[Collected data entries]
────────────────────

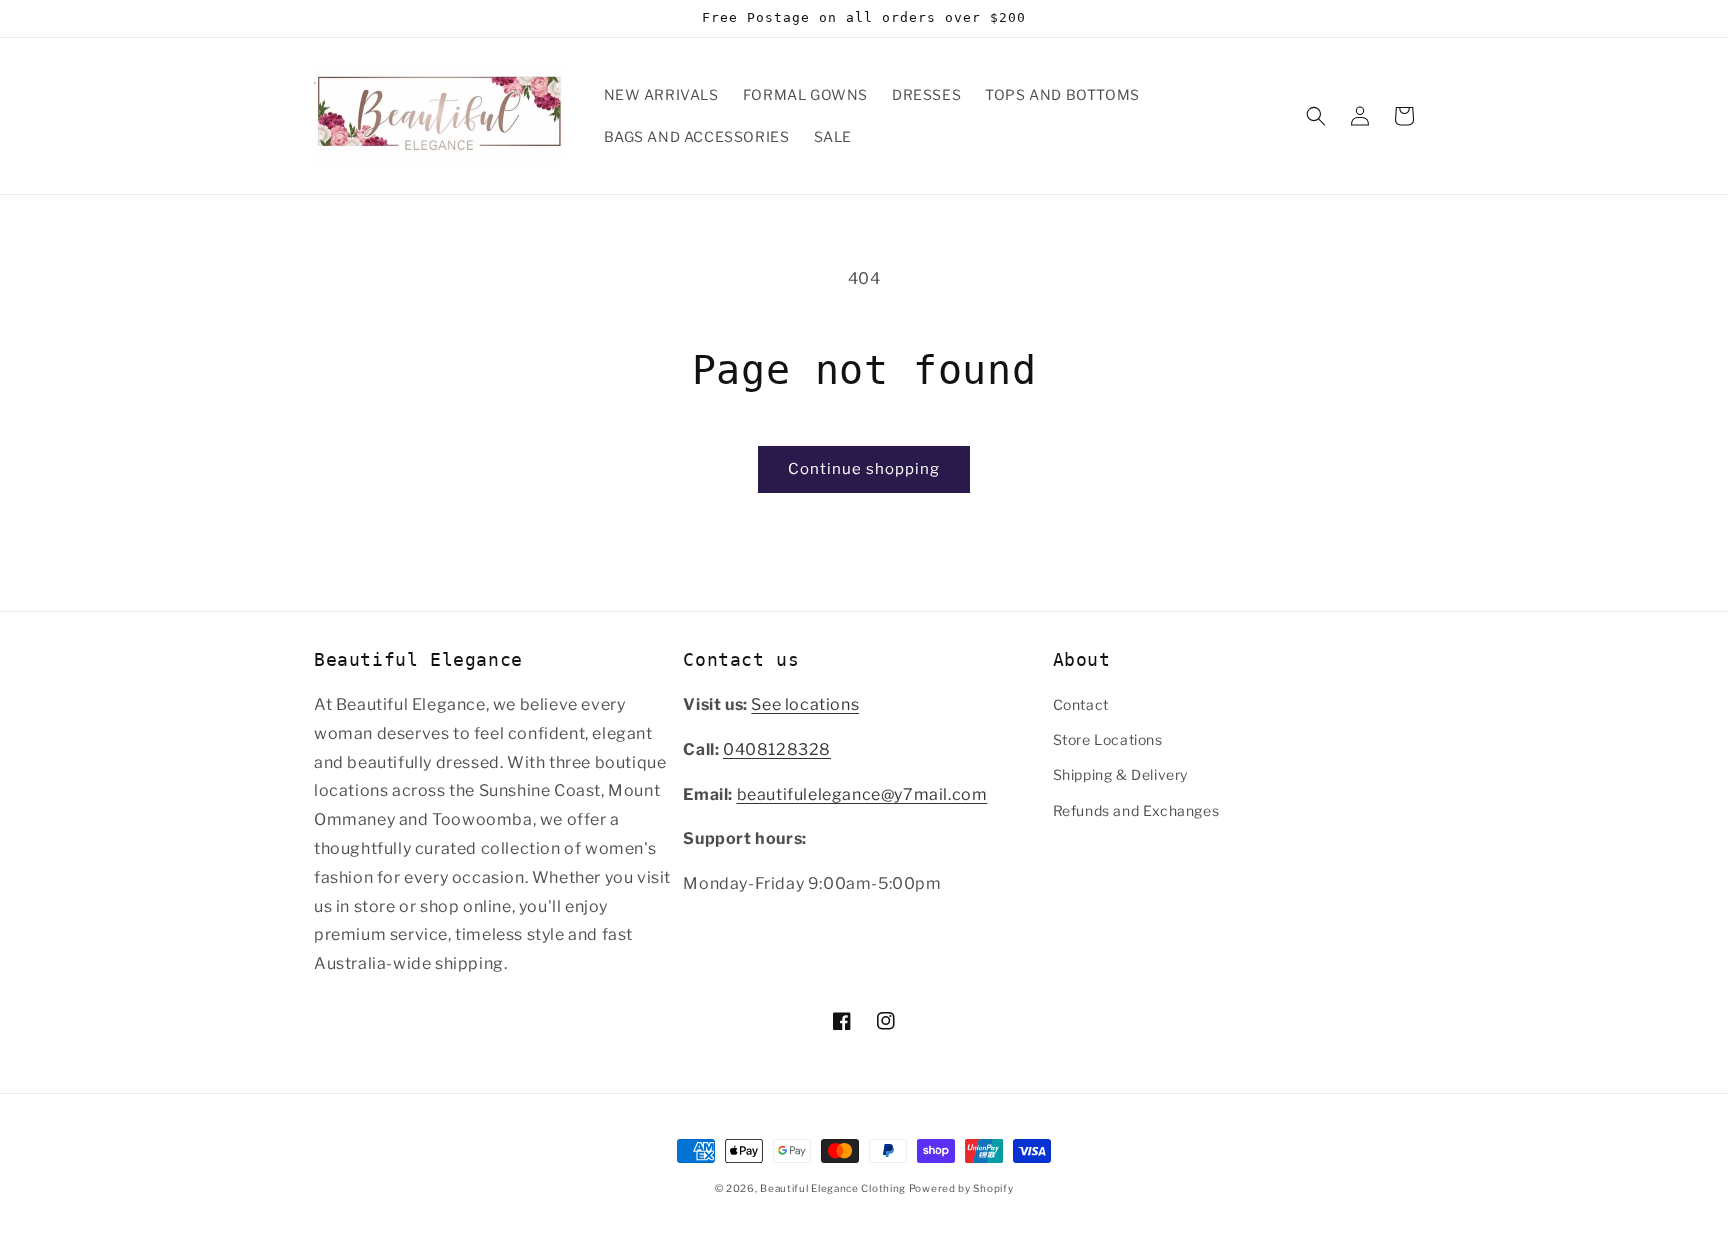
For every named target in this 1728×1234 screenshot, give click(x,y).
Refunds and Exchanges (1136, 810)
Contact (1081, 704)
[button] (1316, 116)
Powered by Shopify (961, 1188)
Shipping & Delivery (1120, 774)
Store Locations (1108, 739)
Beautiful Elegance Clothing (834, 1188)
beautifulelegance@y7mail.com (862, 794)
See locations (805, 704)
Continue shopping (864, 469)
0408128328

────────────────────

Leave the images out and print each entry exactly.

### EXERCISE SOLUTION
For every named target in this 1728×1234 screenshot, give click(x,y).
Refunds and Exchanges (1136, 810)
Contact (1081, 704)
[button] (1316, 116)
Powered by Shopify (961, 1188)
Shipping & Delivery (1120, 774)
Store Locations (1108, 739)
Beautiful Elegance Clothing (834, 1188)
beautifulelegance@y7mail.com (862, 794)
See locations (805, 704)
Continue shopping (864, 469)
0408128328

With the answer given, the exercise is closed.